O rosto severo de Hester suaviza enquanto ela assentia. “Acho que podemos pular as discussões de hoje, pois tenho certeza de que o jovem general sabe exatamente o que ele fez errado.”
“Descanse um pouco! Estou me coçando para ir a loucura amanhã!” Buhnd concordou enquanto socava a palma da mão aberta.
“Vou garantir que o artefato da vida volte ao seu estado normal amanhã! Mesmo que eu tenha que ficar acordada a noite toda!” Emily assegurou.
Eu assenti. “Vejo todo mundo amanhã então.”
Perdido em meus próprios pensamentos, eu nem percebi que estava andando até chegar à minha porta.
Cansado demais para me lavar, afundei na cama, meus olhos procurando por Sylvie até lembrar que ela estava se isolando em outro quarto.
Está tudo bem, Sylv? Eu estendi a mão.
Meu vínculo não respondeu, mas o leve traço de seu calmo estado de espírito foi suficiente para uma resposta.
Deitado de costas, estendi minha mão em direção ao teto. Essa mão—esse corpo com o qual eu havia me acostumado pelos vinte anos que eu tinha vivido como Arthur, me senti tão pequeno quando pensei no meu tempo como Grey.

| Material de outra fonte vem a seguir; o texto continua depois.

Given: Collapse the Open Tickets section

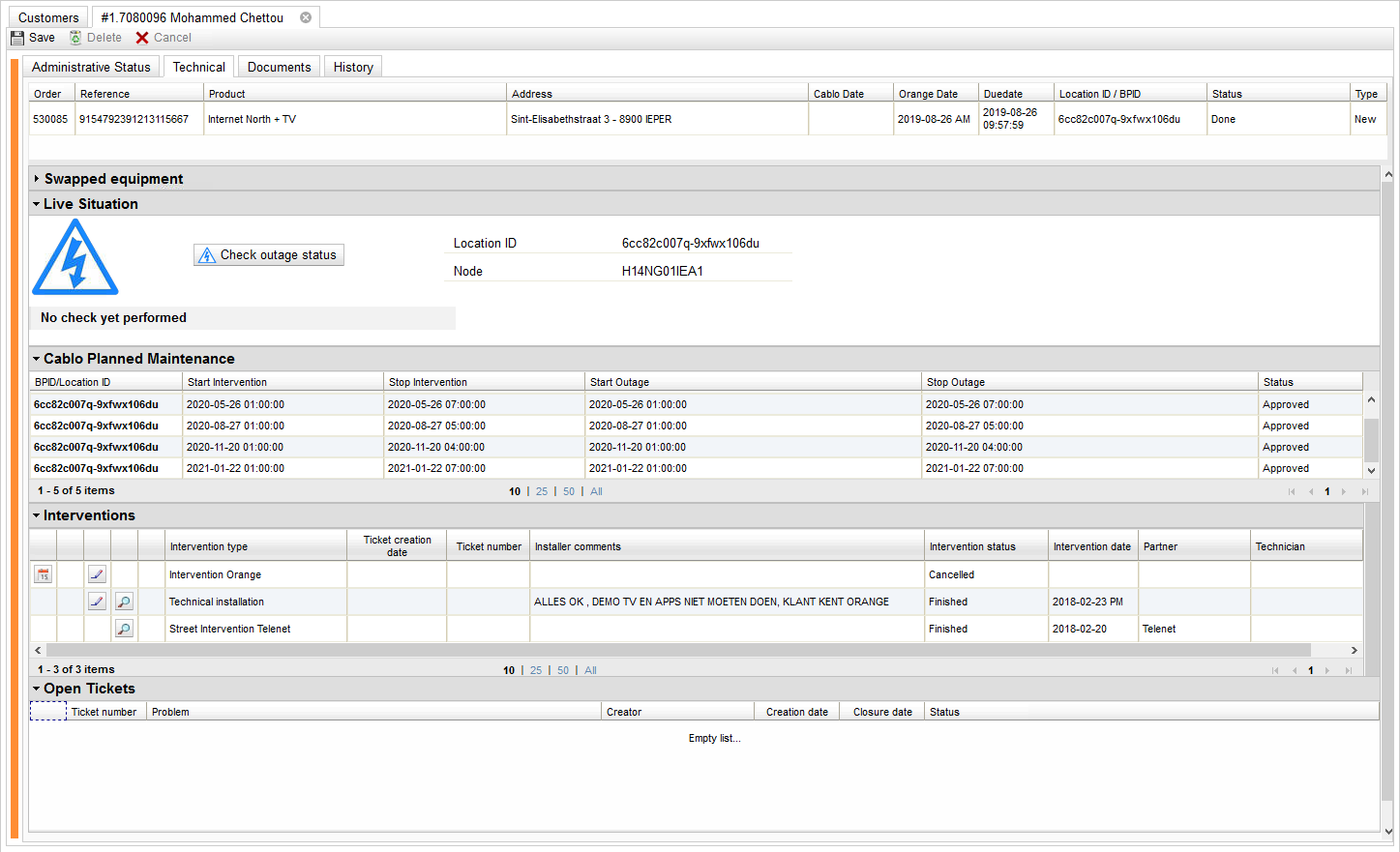Looking at the screenshot, I should coord(37,689).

Meus pensamentos voltaram à minha vida anterior e às várias vezes em que lutei no Paragon Duel, uma batalha individual entre dois Reis de seus respectivos países. Enquanto os duelos de Paragon careciam da atrocidade e do sangue das guerras normais, o peso dessas batalhas era muito mais pesado.
Soltando um suspiro, lembrei a mim mesmo: “Esta guerra não é travada sozinha, Arthur.”